Stand: November 2020 
 
Abteilung Organisation und Recht...



---

## 🤖 Initialize OpenAI Embeddings

*Set up the embedding model that will convert text to vectors*


In [5]:
# Cell 4: Initialize OpenAI Embeddings
def initialize_embeddings():
    """Initialize OpenAI embeddings without test query"""
    try:
        embeddings = OpenAIEmbeddings(
            model="text-embedding-3-small",
            openai_api_key=os.getenv('OPENAI_API_KEY')
        )
        
        print("✅ OpenAI Embeddings initialized successfully!")
        print(f"   Model: text-embedding-3-small")
        print(f"   Dimension: 1536 (for text-embedding-3-small)")
        
        return embeddings
        
    except Exception as e:
        print(f"❌ Error initializing OpenAI embeddings: {e}")
        print("💡 Check your OPENAI_API_KEY in .env file")
        return None

# Initialize embeddings
embeddings = initialize_embeddings()

✅ OpenAI Embeddings initialized successfully!
   Model: text-embedding-3-small
   Dimension: 1536 (for text-embedding-3-small)


---

## 🗃️ Pinecone Setup

*Initialize connection to Pinecone vector database*

In [6]:
# Cell 5: Pinecone Setup (Optimized for PineconeVectorStore)
def initialize_pinecone_for_vectorstore(index_name="gdpr-compliance-openai"):
    """Initialize Pinecone specifically for PineconeVectorStore compatibility"""
    try:
        from pinecone import Pinecone, ServerlessSpec
        
        pc = Pinecone(api_key=os.getenv('PINECONE_API_KEY'))
        
        print("✅ Pinecone initialized for PineconeVectorStore!")
        
        existing_indexes = pc.list_indexes().names()
        print(f"📋 Existing indexes: {existing_indexes}")
        
        if index_name not in existing_indexes:
            print(f"📦 Creating new index: {index_name}")
            
            pc.create_index(
                name=index_name,
                dimension=1536,
                metric='cosine',
                spec=ServerlessSpec(
                    cloud='aws',
                    region='us-east-1'
                )
            )
            
            print("⏳ Waiting for index to initialize...")
            while not pc.describe_index(index_name).status['ready']:
                time.sleep(1)
            
            print("✅ Index created and ready!")
        else:
            print(f"✅ Using existing index: {index_name}")
        
        # Return both pc and index for flexibility
        index = pc.Index(index_name)
        time.sleep(1)
        
        stats = index.describe_index_stats()
        print(f"📊 Index statistics:")
        print(f"   - Total vectors: {stats['total_vector_count']}")
        
        return pc, index
        
    except Exception as e:
        print(f"❌ Error initializing Pinecone: {e}")
        return None, None

# Initialize Pinecone
pc, index = initialize_pinecone_for_vectorstore()

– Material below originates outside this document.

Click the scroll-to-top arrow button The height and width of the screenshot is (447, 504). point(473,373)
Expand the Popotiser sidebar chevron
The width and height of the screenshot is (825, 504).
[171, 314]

✅ Pinecone initialized for PineconeVectorStore!
📋 Existing indexes: ['extractive-question-answering', 'gdpr-compliance-openai', 'langchain-retrieval-agent', 'abstractive-qa-history', 'gdpr-compliance']
✅ Using existing index: gdpr-compliance-openai
📊 Index statistics:
   - Total vectors: 0




---

## 🚀 Upload to Vector Database

*Upload document chunks to Pinecone with embeddings*



In [9]:
# # Cell 6: Current Vector Store Setup

def create_pinecone_vectorstore_simple(chunks, index_name="gdpr-compliance-openai"):
    """Simple version without cost calculation"""
    
    embeddings = OpenAIEmbeddings(model="text-embedding-3-small")
    
    print("🔄 Creating Pinecone vector store...")
    vectorstore = PineconeVectorStore.from_documents(
        documents=chunks,
        embedding=embeddings,
        index_name=index_name
    )
    
    print(f"✅ Successfully loaded {len(chunks)} documents into Pinecone")
    
    # Optional: Show basic stats
    total_chars = sum(len(chunk.page_content) for chunk in chunks)
    print(f"📊 Stats: {len(chunks)} chunks, ~{total_chars} characters")
    
    return vectorstore

# Use the simple version
vectorstore = create_pinecone_vectorstore_simple(chunks)


🔄 Creating Pinecone vector store...
✅ Successfully loaded 266 documents into Pinecone
📊 Stats: 266 chunks, ~170805 characters



---

## ✅ Verification & Testing

*Verify that the upload worked and test search functionality*. (No Tokens used, only search similarity?)


In [14]:
# Cell 5: Test Vector Store and Build RAG Chain
print("🧪 Testing Vector Store Retrieval...")

# Test with some sample queries
# Test with German queries that match your data protection content
test_queries = [
    "Was ist die Datenschutzrichtlinie?",
    "Wie sollen Kundendaten behandelt werden?",
    "Was sind die GDPR-Anforderungen?",
    "Wie geht man mit personenbezogenen Daten um?",
    "Was muss bei Datenverarbeitung beachtet werden?",
    "Welche Rechte haben Kunden bezüglich ihrer Daten?"
]


for query in test_queries:
    print(f"\n🔍 Query: '{query}'")
    results = vectorstore.similarity_search(query, k=2)
    
    print(f"   Found {len(results)} relevant chunks:")
    for i, doc in enumerate(results):
        print(f"   {i+1}. {doc.page_content[:150]}...")
    print("   " + "─" * 50)

print("\n✅ Vector store test completed!")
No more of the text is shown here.